Given text —
────────────────────

In contrast, the effects of naloxone (5 mg kg−1, i.v.) upon oxytocin concentrations were not impaired in the same 6-OHDA-lesioned rats; naloxone raised plasma oxytocin concentration by 364.6 ± 87.1 pg ml−1 in the sham-lesioned rats and by 564.5 ± 255.0 pg ml−1 in the 6-OHDA-lesioned rats (Fig. 1).
There was a strong correlation between the hypothalamic noradrenaline content and the increase in oxytocin secretion induced by systemic CCK (Pearson product correlation coefficient, r = 0.830, P = 0.002, n = 11; Fig. 1C), but not between the hypothalamic noradrenaline content and the increase in oxytocin secretion following morphine withdrawal (r = −0.153, P = 0.870, n = 12); neither was there a significant correlation between the magnitude of the response to systemic CCK and that to morphine withdrawal (r = 0.170, P = 0.597). Thus in morphine-dependent rats, extensive destruction of the hypothalamic noradrenergic innervation was accompanied by an almost complete loss of oxytocin release in response to CCK, but in the same rats, naloxone-induced withdrawal produced a normal hypersecretion of oxytocin.

────────────────────

Saved entries:

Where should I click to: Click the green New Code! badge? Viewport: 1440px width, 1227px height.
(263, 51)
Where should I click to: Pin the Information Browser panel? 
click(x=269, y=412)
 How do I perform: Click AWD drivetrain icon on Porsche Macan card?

────────────────────

Aim of the exercise — Rewrite the passage on oxytocin release in lesioned rats from "In contrast, the" up to and including "rats (Fig. 1).", swapping "sham-lesioned" for "control". The saved entries have nothing to do with this.

Written answer —
In contrast, the effects of naloxone (5 mg kg−1, i.v.) upon oxytocin concentrations were not impaired in the same 6-OHDA-lesioned rats; naloxone raised plasma oxytocin concentration by 364.6 ± 87.1 pg ml−1 in the control rats and by 564.5 ± 255.0 pg ml−1 in the 6-OHDA-lesioned rats (Fig. 1).